Return the following records verbatim, covering every line.

Dataset extract:
* start *

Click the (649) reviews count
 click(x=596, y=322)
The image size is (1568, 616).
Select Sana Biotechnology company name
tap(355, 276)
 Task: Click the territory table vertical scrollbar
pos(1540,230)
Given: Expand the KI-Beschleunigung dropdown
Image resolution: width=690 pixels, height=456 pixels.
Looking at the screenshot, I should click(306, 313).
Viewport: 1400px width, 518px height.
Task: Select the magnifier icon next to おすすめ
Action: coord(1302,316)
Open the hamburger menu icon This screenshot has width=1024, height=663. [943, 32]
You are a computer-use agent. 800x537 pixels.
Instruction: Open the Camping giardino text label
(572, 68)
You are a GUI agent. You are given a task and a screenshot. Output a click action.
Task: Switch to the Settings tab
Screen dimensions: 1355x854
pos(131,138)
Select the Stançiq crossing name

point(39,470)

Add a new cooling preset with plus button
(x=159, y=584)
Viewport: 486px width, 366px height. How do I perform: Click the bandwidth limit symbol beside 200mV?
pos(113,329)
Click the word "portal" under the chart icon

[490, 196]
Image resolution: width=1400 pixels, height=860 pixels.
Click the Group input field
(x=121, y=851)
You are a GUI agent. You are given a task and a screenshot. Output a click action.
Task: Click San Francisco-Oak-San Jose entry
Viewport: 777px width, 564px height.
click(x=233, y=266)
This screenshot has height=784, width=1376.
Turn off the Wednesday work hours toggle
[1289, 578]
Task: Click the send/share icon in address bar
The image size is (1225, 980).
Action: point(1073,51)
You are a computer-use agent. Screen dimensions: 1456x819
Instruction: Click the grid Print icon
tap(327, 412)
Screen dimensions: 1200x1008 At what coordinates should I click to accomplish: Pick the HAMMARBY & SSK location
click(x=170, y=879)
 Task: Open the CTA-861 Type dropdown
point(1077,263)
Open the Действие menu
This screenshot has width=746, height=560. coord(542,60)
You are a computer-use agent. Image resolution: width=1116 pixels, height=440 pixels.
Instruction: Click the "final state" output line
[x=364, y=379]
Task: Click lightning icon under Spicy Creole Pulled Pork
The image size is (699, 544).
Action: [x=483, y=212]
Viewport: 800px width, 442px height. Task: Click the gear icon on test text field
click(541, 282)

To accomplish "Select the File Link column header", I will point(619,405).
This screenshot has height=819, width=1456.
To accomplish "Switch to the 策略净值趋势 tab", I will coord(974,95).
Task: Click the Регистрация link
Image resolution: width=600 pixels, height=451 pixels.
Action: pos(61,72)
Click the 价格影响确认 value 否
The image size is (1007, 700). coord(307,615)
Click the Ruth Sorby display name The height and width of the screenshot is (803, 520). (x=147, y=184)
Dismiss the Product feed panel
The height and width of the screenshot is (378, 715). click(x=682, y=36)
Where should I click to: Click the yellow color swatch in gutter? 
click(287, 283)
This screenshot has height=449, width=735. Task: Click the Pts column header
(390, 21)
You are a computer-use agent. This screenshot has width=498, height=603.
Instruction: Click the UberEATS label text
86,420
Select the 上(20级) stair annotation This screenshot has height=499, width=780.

* end *

Expected answer:
Click the (649) reviews count
 click(x=596, y=322)
The image size is (1568, 616).
Select Sana Biotechnology company name
tap(355, 276)
 Task: Click the territory table vertical scrollbar
pos(1540,230)
Given: Expand the KI-Beschleunigung dropdown
Image resolution: width=690 pixels, height=456 pixels.
Looking at the screenshot, I should click(306, 313).
Viewport: 1400px width, 518px height.
Task: Select the magnifier icon next to おすすめ
Action: coord(1302,316)
Open the hamburger menu icon This screenshot has width=1024, height=663. [943, 32]
You are a computer-use agent. 800x537 pixels.
Instruction: Open the Camping giardino text label
(572, 68)
You are a GUI agent. You are given a task and a screenshot. Output a click action.
Task: Switch to the Settings tab
Screen dimensions: 1355x854
pos(131,138)
Select the Stançiq crossing name

point(39,470)

Add a new cooling preset with plus button
(x=159, y=584)
Viewport: 486px width, 366px height. How do I perform: Click the bandwidth limit symbol beside 200mV?
pos(113,329)
Click the word "portal" under the chart icon

[490, 196]
Image resolution: width=1400 pixels, height=860 pixels.
Click the Group input field
(x=121, y=851)
You are a GUI agent. You are given a task and a screenshot. Output a click action.
Task: Click San Francisco-Oak-San Jose entry
Viewport: 777px width, 564px height.
click(x=233, y=266)
This screenshot has height=784, width=1376.
Turn off the Wednesday work hours toggle
[1289, 578]
Task: Click the send/share icon in address bar
The image size is (1225, 980).
Action: point(1073,51)
You are a computer-use agent. Screen dimensions: 1456x819
Instruction: Click the grid Print icon
tap(327, 412)
Screen dimensions: 1200x1008 At what coordinates should I click to accomplish: Pick the HAMMARBY & SSK location
click(x=170, y=879)
 Task: Open the CTA-861 Type dropdown
point(1077,263)
Open the Действие menu
This screenshot has width=746, height=560. coord(542,60)
You are a computer-use agent. Image resolution: width=1116 pixels, height=440 pixels.
Instruction: Click the "final state" output line
[x=364, y=379]
Task: Click lightning icon under Spicy Creole Pulled Pork
The image size is (699, 544).
Action: [x=483, y=212]
Viewport: 800px width, 442px height. Task: Click the gear icon on test text field
click(541, 282)

To accomplish "Select the File Link column header", I will point(619,405).
This screenshot has height=819, width=1456.
To accomplish "Switch to the 策略净值趋势 tab", I will coord(974,95).
Task: Click the Регистрация link
Image resolution: width=600 pixels, height=451 pixels.
Action: pos(61,72)
Click the 价格影响确认 value 否
The image size is (1007, 700). coord(307,615)
Click the Ruth Sorby display name The height and width of the screenshot is (803, 520). (x=147, y=184)
Dismiss the Product feed panel
The height and width of the screenshot is (378, 715). click(x=682, y=36)
Where should I click to: Click the yellow color swatch in gutter? 
click(287, 283)
This screenshot has height=449, width=735. Task: Click the Pts column header
(390, 21)
You are a computer-use agent. This screenshot has width=498, height=603.
Instruction: Click the UberEATS label text
86,420
Select the 上(20级) stair annotation This screenshot has height=499, width=780.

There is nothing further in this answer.